'Estou comemorando', diz Maluf sobre Jersey

Ex-prefeito afirma que 'nada muda' após decisão que mandou offshores devolverem US$ 22 mi à Prefeitura de São Paulo

Entrevista com

FAUSTO MACEDO, O Estado de S.Paulo

19 de novembro de 2012 | 02h04

"Estou comemorando", disse ontem, entre risadas, o ex-prefeito e deputado Paulo Maluf (PP), ao retornar de viagem de cinco dias a Campos do Jordão. Sua euforia se dá em meio ao impacto da sentença da Justiça da Ilha de Jersey, paraíso fiscal britânico, que condenou duas offshores ligadas à sua família. As empresas terão de devolver US$ 22 milhões - ou R$ 46 milhões - aos cofres da Prefeitura de São Paulo. A reação de Maluf é como se o novo revés nada tivesse a ver com ele. O Ministério Público sustenta que os valores movimentados na conta de Jersey tiveram origem em desvios de recursos de uma de suas marcas, a obra da Avenida Água Espraiada, hoje Roberto Marinho, na zona sul da capital.

O que muda na vida do sr.?

Nada. A sentença diz claramente que não sou réu. Confirma o que venho dizendo há anos, mas a gente, quanto mais repete, menos acreditam: não tenho conta na ilha de Jersey. Precisa ler a sentença inteira, são 80 páginas. Eventuais movimentações ocorreram em janeiro e em fevereiro de 1998, é o que diz a sentença, portanto um ano e pouco depois que deixei a Prefeitura. A Água Espraiada foi inaugurada em 1996.

A prefeitura é autora da ação.

Li as declarações do Lembo (Cláudio Lembo, secretário municipal dos Negócios Jurídicos). Estranhei porque ele foi meu secretário de Planejamento. O Kassab (Gilberto Kassab, prefeito) foi secretário do Celso Pitta, meu sucessor. Ele conhece bem. Se alguém tem que me inocentar é a Prefeitura. Sou o prefeito mais bem avaliado na história de São Paulo. Minhas contas foram aprovadas pelo Tribunal de Contas do Município e pela Câmara. A sentença me é claramente favorável, fala em 'talvez', 'pode ser', que 'pagaram depois que o Paulo Maluf saiu (da Prefeitura)'. Estamos em um Estado Democrático de Direito, onde as coisas precisam ser provadas.

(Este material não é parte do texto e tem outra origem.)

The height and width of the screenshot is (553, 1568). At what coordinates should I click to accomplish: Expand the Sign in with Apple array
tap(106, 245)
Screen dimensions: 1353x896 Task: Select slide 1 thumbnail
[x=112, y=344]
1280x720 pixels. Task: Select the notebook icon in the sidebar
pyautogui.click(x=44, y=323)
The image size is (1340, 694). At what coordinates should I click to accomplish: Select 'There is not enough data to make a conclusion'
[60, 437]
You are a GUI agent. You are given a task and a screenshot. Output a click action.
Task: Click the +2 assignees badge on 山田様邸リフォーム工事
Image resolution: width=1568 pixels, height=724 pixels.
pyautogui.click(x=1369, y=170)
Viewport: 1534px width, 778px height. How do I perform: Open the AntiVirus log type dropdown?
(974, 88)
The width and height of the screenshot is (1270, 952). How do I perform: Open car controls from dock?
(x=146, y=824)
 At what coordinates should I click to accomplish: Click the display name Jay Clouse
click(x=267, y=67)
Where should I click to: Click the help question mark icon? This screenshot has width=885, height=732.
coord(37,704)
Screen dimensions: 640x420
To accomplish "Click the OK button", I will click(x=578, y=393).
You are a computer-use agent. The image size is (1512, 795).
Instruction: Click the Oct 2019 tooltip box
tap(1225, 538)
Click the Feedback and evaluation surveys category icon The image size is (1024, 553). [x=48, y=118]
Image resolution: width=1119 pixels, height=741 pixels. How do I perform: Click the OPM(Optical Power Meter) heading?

Qual a orientação do advogado?

Nenhuma, porque não sou réu. Também acho estranho que a jurisdição diz que, se alguém é responsável por algum fato a ser julgado na Itália, por exemplo, ele será julgado por um tribunal italiano. Se alguém tem que ser julgado por uma obra no Brasil, é a Justiça brasileira que deve julgar, e não um tribunal estrangeiro.

O que o preocupa?

Nada. Recebi mais de 500 ligações, do PT, do PSDB, do PMDB, até de um ministro de Estado, do mais alto nível político. Ele disse: Maluf, sabe por que é tão perseguido? Porque você está vivo'. Eu digo graças a Deus. Fui duas vezes eleito deputado federal mais votado do Brasil. Só não fui na última porque competi com o Tiririca. O meu neto diz: 'Vovô, se o senhor não fosse candidato, eu votava nele'. Ele (Tiririca) representou o protesto de centenas de milhares de brasileiros contra a classe política. Em Brasília tem muita gente boa.

O sr. diz que não tem dinheiro em Jersey e que as offshores não são suas. Por que ressaltou que cabe recurso?

Digo isso porque está na sentença que cabe recurso. Na última linha eles admitem que nem sabem calcular (o valor a ser devolvido a São Paulo).

O PT não fica mal com o apoio que o sr. deu ao prefeito eleito Fernando Haddad?

Evidente que não. Alguns ficaram bravos comigo por causa do apoio ao Haddad, mas ele vai ter apoio do governo Dilma, isso é muito bom para São Paulo. Fosse José Serra o ganhador e ele não teria apoio nenhum do governo federal.